(Description of the task)
Begin with the line containing "Where should I click to: Click" and end with the last line of the data below; return those lines exactly, and only those.

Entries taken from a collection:

━━━━━━━━━━━━━━━━━━━━━━━━━━━━━━

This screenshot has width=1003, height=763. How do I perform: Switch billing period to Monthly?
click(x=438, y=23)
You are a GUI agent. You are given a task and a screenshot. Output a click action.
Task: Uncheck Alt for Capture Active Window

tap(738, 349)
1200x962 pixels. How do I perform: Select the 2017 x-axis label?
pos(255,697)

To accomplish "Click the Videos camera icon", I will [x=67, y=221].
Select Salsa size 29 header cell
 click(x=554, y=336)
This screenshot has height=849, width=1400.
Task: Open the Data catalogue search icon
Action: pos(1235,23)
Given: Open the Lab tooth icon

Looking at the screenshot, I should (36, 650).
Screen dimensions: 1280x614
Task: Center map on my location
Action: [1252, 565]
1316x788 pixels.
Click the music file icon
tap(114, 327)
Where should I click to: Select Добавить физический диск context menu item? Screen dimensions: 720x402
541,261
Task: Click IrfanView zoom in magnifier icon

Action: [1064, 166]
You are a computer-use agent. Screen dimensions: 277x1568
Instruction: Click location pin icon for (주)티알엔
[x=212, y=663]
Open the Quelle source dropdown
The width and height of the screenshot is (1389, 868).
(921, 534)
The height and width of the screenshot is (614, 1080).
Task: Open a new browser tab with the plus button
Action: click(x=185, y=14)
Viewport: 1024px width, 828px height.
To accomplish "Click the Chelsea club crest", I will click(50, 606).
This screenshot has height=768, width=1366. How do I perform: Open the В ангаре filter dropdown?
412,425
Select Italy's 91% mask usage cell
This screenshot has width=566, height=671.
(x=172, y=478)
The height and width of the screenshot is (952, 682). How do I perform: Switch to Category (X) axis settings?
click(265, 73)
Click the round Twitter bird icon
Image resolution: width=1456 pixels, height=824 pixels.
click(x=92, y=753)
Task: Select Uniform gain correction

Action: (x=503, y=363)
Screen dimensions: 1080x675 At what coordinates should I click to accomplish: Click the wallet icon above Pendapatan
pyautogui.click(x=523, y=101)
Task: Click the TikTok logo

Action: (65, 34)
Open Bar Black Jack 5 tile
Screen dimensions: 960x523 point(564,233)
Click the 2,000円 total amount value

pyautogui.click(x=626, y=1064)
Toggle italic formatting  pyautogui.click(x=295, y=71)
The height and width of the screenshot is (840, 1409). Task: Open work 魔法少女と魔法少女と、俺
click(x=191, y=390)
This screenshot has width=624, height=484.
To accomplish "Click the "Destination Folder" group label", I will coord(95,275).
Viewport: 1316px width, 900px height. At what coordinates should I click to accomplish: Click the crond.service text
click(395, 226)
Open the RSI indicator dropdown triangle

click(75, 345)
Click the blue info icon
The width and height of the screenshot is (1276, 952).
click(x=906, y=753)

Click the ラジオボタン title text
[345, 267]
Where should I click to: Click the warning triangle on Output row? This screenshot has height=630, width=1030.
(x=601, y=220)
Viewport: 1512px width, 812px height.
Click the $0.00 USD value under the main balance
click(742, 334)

━━━━━━━━━━━━━━━━━━━━━━━━━━━━━━

(Written answer)
Where should I click to: Click the warning triangle on Output row? This screenshot has height=630, width=1030.
(x=601, y=220)
Viewport: 1512px width, 812px height.
Click the $0.00 USD value under the main balance
click(742, 334)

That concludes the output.